Sanseer Mill Assoc. v. Conn. Svcs. of Bristol, No. 355675 (Oct. 26, 1990)

[EDITOR'S NOTE: This case is unpublished as indicated by the issuing court.] MEMORANDUM OF DECISION TO AFFIRM AND TO VACATE ARBITRATION AWARD FACTS On or about April 6, 1986, Sanseer Mill Associates Limited Partnership (Sanseer) and Construction Services of Bristol, Inc. (Construction) were engaged in a complicated construction contract dispute. In the process certain funds in the total amount of $104,100 were put in escrow with Attorneys Pepe and Hazard. That escrow, although all in cash, derives from two different agreements. One is derived from the parties' agreement to place $69,594 in cash in escrow to cover certain cash payments which were due Construction and the other derived from an agreement to substitute $34,500 in cash for a letter of credit in favor of Construction.

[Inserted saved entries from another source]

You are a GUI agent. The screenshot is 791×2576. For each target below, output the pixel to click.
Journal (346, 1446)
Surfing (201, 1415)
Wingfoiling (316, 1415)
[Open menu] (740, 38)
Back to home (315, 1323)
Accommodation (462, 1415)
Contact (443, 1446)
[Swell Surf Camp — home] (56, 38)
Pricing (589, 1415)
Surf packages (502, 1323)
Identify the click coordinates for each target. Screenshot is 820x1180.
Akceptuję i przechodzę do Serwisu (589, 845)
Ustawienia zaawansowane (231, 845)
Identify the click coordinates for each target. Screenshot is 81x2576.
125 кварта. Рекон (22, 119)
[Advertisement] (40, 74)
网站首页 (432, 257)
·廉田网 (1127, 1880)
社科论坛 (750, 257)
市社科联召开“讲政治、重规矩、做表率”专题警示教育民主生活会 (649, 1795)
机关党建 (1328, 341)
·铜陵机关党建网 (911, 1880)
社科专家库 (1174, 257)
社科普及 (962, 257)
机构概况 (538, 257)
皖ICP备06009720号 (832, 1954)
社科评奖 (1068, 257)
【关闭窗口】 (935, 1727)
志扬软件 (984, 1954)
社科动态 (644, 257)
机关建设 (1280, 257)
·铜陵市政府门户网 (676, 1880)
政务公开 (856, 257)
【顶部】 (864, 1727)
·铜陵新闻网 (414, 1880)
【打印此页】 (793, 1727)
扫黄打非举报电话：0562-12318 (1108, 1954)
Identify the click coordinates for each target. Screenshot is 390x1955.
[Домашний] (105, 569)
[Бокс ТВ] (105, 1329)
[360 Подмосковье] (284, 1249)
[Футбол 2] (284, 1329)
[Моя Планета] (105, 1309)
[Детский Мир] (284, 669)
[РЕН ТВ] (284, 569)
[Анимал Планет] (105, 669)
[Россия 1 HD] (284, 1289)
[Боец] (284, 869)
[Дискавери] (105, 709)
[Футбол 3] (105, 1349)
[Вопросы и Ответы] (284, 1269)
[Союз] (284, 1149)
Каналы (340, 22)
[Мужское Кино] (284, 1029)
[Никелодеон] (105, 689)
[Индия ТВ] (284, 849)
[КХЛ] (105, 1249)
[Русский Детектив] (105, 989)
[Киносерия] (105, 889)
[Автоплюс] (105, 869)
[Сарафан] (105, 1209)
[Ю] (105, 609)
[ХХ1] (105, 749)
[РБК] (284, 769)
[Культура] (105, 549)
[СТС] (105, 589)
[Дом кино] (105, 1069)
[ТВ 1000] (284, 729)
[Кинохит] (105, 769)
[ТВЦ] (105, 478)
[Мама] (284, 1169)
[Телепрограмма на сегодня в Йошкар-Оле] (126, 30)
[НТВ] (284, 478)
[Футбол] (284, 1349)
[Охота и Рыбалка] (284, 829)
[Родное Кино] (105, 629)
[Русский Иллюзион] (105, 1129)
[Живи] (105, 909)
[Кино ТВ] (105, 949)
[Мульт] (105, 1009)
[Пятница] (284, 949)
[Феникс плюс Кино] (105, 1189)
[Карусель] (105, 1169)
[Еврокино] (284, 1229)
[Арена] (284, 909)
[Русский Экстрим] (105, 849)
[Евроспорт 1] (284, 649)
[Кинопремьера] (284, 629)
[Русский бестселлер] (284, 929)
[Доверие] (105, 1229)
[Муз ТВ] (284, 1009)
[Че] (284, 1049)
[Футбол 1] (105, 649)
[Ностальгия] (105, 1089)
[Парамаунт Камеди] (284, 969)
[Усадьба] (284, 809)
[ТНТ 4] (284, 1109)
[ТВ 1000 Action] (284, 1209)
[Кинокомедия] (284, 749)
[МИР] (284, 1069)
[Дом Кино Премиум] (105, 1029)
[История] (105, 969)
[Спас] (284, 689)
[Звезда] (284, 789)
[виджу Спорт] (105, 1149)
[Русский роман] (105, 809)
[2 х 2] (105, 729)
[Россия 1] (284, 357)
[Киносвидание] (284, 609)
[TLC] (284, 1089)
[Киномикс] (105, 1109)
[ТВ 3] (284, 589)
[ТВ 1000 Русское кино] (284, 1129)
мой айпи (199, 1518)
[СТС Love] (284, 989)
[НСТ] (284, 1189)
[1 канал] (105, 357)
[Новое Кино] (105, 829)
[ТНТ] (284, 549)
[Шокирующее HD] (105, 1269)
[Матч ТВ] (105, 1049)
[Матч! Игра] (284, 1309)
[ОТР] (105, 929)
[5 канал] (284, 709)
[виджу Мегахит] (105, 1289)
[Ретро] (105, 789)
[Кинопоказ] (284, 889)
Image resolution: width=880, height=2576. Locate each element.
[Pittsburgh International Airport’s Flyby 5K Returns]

On February 17, 1989, Sanseer and Construction entered into a stipulation in this action (Freed, J.) under which additional issues were seemingly made part of the submission to arbitration, but on or about November 21, 1989, Sanseer and Construction limited the submission by entering into a "Stipulation Re: Scope of Arbitration" (the Submission) and it is that stipulation which is the Submission for the purposes of this memorandum.

The Submission required the arbitrator to decide, with certain irrelevant exceptions, "all issues that arise from or relate to the renovation of the . . . office . . ., the Three Party Agreement, Construction Contract Modification Agreement . . ., a note in the principal amount of $100,000 and a note in the principal amount of $550,000." In addition, the parties submitted the issue of "[Construction's] right, if any, to payment under a certain $550,000 . . . note . . . and whether it is entitled to (and the amount it may) call certain letters of credit provided by [Sanseer] to Construction pursuant to the . . . $550,000 [note]."

On or about April 20, 1990, the arbitrator made a written award (Award).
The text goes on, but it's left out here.